TALLINN - Belarussians studying in Tallinn demonstrated in front of the consulate general Sunday to protest against the parliamentary elections in Belarus, which have been dismissed as a sham by international elections observers and watchdog groups.
"We protest the dictatorship and imitation of free elections in Belarus," the students said in a statement, echoing statements from opposition groups there. They contend that voter fraud was widespread and manipulation was blatant.
"First, electoral commissions are formed of state officials, and representatives of the public are not admitted, and secondly, commissions at polling stations consist of officials who are easily influenced," said Arthur Tsurbakou, a member of the United Civil Party and a spokesman for the students.
The Belarussian opposition claims that the elections were rigged and the number of people voting did not reflect the number on voting rolls. "Again, there are no democratic elections in Belarus. The house of representatives can't be considered democratic since members will be nominated by Lukashenko's finger," said Vintsuk Vechorka, co-chairman of the United Democratic Forces, Belarus' main opposition group.
Representatives of the Organisation for Security and Cooperation in Europe (OSCE,) the continent's main election-monitoring body, have said that transparency was far below international standards and manipulation was rampant, even in the rare cases in which access to polling stations was granted.
"The count was assessed as bad or very bad in 48 percent of polling stations visited. Where access was possible, several cases of deliberate falsification of results were observed," an OSCE representative said.
"Access to polling stations was prevented in 35 percent of cases" and methods of ensuring transparency were "not implemented" despite promises, the representative said.
Belarussian President Alexander Lukashenko rejected accusations of fraud and asserted that the elections were clean and the results would stand. "It will be very hard not to recognize these elections," he said. Lukashenko also threatened to "stop any kind of negotiations" with the West if the elections "happen to be 'undemocratic' again."

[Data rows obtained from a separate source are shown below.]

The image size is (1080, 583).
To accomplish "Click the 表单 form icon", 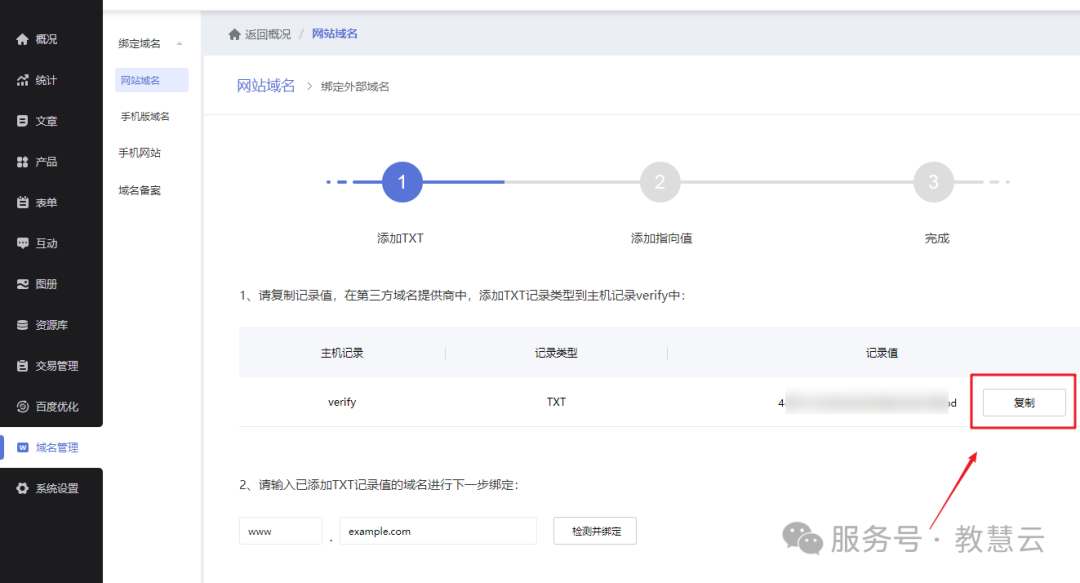I will 22,203.
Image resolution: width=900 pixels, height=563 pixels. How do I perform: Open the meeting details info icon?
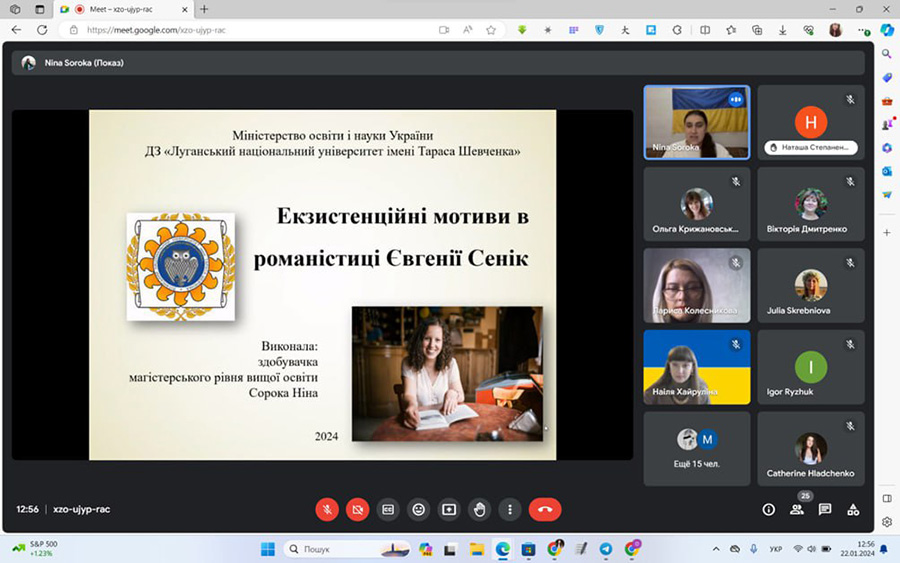pyautogui.click(x=768, y=509)
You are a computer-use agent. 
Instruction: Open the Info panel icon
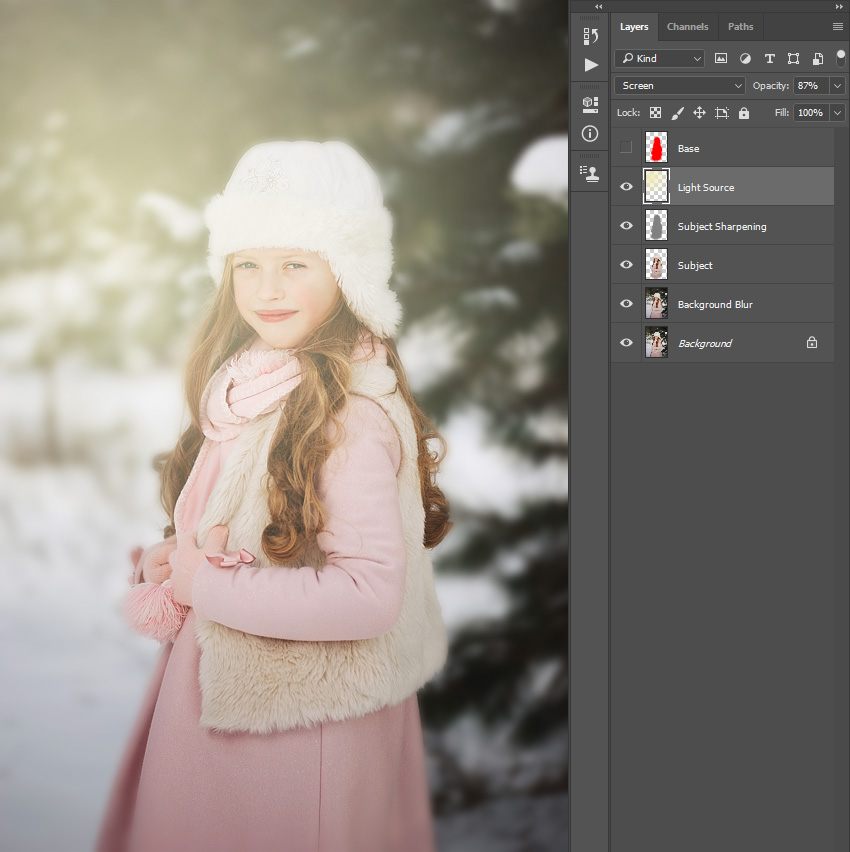[590, 134]
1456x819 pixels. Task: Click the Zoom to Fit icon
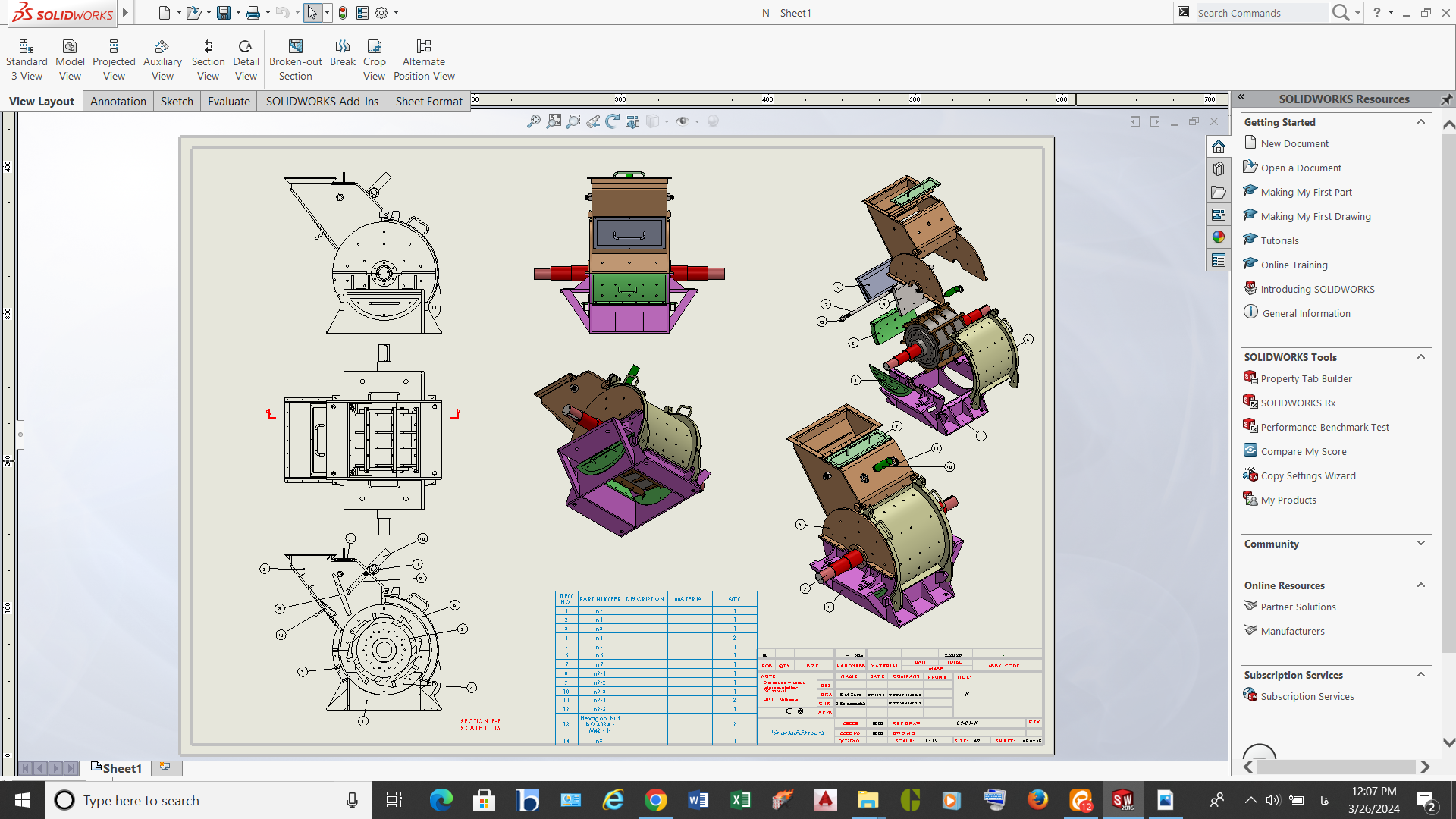[x=534, y=121]
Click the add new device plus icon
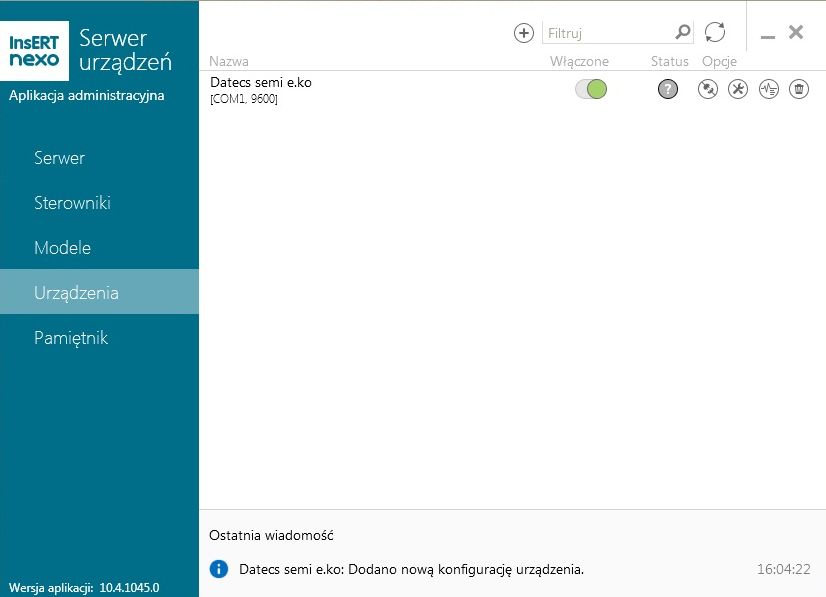Viewport: 826px width, 597px height. [524, 33]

Not a single opposition candidate won a seat in the election. Hundreds of opposition supporters gathered in Minsk, the Belarussian capital, Sunday to protest.
The Belarussian students protesting in Tallinn, who number about 10, had been dismissed from their universities back home because of ideological conflicts. "We are studying at Estonian universities under an Estonian government-sponsored program whose objective is to help oppositional-minded students from Belarus," Tsurbakou said.
Belarussian citizens living in Estonia have been active during the elections despite the demonstration by the students, who have taken out the ballots at the consulate and thrown them away.